His knees buckled and he fell onto the grass, clutching his head in his hands. He heard the crunch of tyres on gravel and eventually, he looked up. A car was pulling in behind his; the lights on full beam illuminating the building that Marcus had stupidly thought would make a great development of luxury flats. He pulled himself to his feet and realised that at some point he’d pissed himself. Cold air whipped at his wet trousers as he ambled slowly towards the gate, the adrenaline that had swept his body already dissipating through his veins.

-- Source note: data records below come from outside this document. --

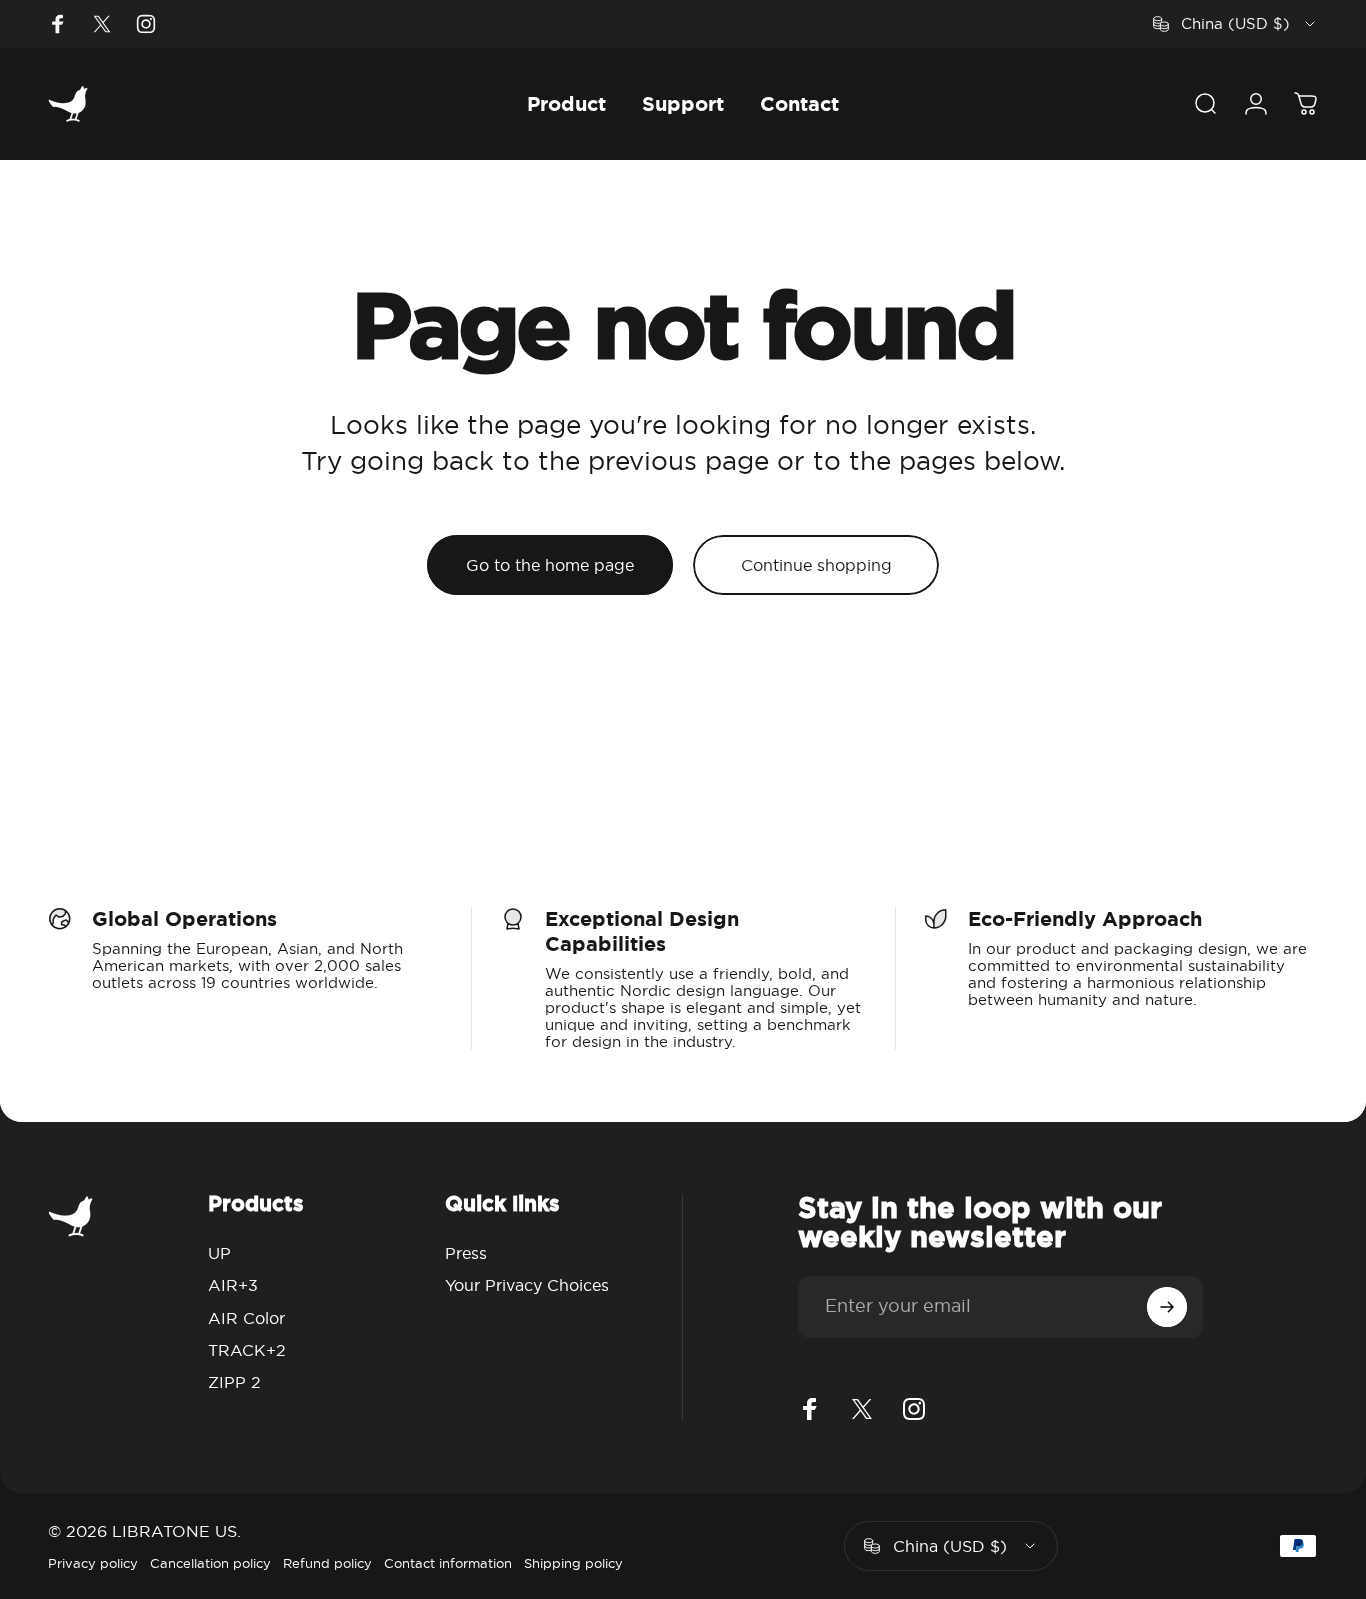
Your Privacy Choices (527, 1285)
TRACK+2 (247, 1350)
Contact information (448, 1563)
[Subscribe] (1167, 1307)
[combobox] (1235, 24)
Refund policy (327, 1563)
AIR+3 (233, 1285)
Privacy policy (93, 1563)
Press (466, 1253)
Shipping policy (573, 1563)
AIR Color (246, 1318)
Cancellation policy (210, 1563)
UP (219, 1253)
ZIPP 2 (234, 1382)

‘How the hell did you get in there?’ said Parker, from behind the locked gate. He was brandishing a shiny set of keys.
‘Care…taker,’ managed Marcus, his voice shook.
Parker swung the gate open and gave him a puzzled look. ‘But there’s no caretaker,’ he said. Parker glanced around and Marcus followed his gaze. They both saw the abandoned red bike that lay on the grass behind the gate. Another, smaller, one leant against the gatepost. It was pink.
Marcus felt sick. He placed his hands on his knees, tried to steady himself. ‘But… I−’
‘Been no one near this place since… that… that… thing…’ Parker interrupted, struggling with his words as he stared at Marcus with a face that couldn’t disguise his own terror. ‘You ok, mate?’ He took a couple of steps towards him. ‘You look like you’ve seen a ghost.’
* * *
So that was creepy. What’s also creepy is that the other day, me and the hubby were out walking, and we spotted a solitary red scooter abandoned on the grass outside a deserted graveyard. I’m sure some kid was coming back for it later, after realising halfway through their potato smiles and fish flippers that’d they’d lost it; but it kind of freaked us out anyway.
Oh, and a mini novel update before I go – I thought I wasn’t going to write any more of the damn thing this week, but then I did… so it’s back on track for the 50k now. I think. I’m at 35k and still 5 days to go. It’s a struggle though. One day I’ll look back on it all and laugh… maniacally.